Bernard,
Yes, I mean ganglia. Sorry for the confusion. Thanks for your help. I'm
now running into another strange issue.
I have one cluster working fine. I have a second cluster where the head
node is monitoring itself fine, and looks to
be doing the aggregation fine, but on the compute nodes, there seems to be
something a bit strange going on.
If I generate a default_config from gmond, it works fine. I can then
change the cluster name and it still works fine.
When I say it works fine, to me this means that I can telnet to 8649 on
the node and see the detailed metrics in XML.
Then if I change the host to my head node and get rid of the multicast
joins and bind, when I telnet to the compute
node on port 8649, it gives me only the following:
compute001:/etc/ganglia # telnet localhost 8649
Trying ::1...
telnet: connect to address ::1: Connection refused
Trying ::1...
telnet: connect to address ::1: Connection refused
Trying ::1...
telnet: connect to address ::1: Connection refused
Trying 127.0.0.1...

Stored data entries
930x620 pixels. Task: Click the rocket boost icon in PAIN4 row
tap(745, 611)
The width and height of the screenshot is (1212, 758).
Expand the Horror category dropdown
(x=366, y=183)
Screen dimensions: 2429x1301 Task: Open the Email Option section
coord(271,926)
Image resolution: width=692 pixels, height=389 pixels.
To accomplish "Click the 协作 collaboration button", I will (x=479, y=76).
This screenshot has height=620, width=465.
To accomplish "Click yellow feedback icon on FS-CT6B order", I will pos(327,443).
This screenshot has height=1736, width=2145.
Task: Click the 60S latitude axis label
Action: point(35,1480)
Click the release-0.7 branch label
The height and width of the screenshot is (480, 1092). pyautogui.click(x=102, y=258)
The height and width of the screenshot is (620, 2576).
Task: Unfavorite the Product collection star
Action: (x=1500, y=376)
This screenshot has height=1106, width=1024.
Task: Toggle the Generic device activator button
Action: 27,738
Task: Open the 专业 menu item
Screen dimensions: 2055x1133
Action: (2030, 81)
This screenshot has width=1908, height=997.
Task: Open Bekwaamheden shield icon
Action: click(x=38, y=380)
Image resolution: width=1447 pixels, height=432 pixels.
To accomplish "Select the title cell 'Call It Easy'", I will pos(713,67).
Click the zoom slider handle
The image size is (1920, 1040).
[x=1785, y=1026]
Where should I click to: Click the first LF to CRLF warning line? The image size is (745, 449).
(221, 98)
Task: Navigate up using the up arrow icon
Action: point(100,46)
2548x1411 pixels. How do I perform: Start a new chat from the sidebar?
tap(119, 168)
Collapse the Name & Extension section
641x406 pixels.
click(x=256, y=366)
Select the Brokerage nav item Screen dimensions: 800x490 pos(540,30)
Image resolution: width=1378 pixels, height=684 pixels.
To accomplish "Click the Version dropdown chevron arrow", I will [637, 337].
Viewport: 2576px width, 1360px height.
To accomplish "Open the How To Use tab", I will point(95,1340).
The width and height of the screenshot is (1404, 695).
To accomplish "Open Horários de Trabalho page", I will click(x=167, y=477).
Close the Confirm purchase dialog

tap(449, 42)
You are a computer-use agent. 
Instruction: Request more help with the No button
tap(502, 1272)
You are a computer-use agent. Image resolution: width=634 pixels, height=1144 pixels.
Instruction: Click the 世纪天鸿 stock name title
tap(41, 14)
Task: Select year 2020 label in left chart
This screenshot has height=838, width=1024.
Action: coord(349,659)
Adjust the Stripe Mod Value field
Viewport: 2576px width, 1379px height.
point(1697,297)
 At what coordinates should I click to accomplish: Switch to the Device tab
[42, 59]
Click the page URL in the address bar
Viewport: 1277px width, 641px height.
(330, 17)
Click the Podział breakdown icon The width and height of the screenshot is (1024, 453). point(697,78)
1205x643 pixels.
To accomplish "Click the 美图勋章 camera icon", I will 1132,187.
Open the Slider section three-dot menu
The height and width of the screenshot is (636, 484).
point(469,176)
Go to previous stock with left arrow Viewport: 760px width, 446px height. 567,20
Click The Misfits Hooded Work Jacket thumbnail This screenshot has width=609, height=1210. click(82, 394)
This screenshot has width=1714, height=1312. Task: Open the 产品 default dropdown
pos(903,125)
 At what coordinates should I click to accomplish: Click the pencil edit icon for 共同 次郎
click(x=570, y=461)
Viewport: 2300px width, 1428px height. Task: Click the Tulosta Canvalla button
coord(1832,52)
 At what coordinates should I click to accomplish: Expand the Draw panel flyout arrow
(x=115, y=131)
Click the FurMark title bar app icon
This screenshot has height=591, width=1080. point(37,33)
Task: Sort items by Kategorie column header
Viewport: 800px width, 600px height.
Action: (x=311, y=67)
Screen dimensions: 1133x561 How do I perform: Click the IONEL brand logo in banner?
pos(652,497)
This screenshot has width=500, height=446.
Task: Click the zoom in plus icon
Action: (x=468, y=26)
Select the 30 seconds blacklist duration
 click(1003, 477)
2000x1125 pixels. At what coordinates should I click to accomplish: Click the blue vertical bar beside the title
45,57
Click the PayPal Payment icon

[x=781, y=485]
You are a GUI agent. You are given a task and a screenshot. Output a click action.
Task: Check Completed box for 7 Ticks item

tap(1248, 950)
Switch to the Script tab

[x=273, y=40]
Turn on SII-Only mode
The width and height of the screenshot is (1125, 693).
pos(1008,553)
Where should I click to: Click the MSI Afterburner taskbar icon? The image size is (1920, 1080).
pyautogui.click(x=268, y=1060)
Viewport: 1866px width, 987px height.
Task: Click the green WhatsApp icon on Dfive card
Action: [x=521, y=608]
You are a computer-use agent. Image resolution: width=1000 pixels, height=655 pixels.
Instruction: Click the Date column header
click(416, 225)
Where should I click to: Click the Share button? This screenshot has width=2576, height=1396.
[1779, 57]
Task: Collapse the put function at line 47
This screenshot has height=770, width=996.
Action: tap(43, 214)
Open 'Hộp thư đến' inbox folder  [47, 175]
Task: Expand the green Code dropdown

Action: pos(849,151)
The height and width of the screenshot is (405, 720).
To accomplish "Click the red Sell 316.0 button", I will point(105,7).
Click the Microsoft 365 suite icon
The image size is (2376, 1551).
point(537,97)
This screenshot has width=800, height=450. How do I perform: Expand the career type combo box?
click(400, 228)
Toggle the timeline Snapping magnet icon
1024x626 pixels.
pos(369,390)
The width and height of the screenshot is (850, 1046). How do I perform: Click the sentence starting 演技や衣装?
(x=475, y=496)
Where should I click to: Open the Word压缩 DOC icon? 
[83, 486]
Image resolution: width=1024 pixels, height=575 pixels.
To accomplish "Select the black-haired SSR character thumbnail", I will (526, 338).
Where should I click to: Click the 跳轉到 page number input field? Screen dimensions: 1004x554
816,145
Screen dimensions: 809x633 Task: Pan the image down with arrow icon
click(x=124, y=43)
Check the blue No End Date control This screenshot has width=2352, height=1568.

Problem to solve: According to the forum post, what does it mean when the writer says the compute node "works fine"?

Complete answer: It means the writer can telnet to port 8649 on the node and see the detailed metrics in XML.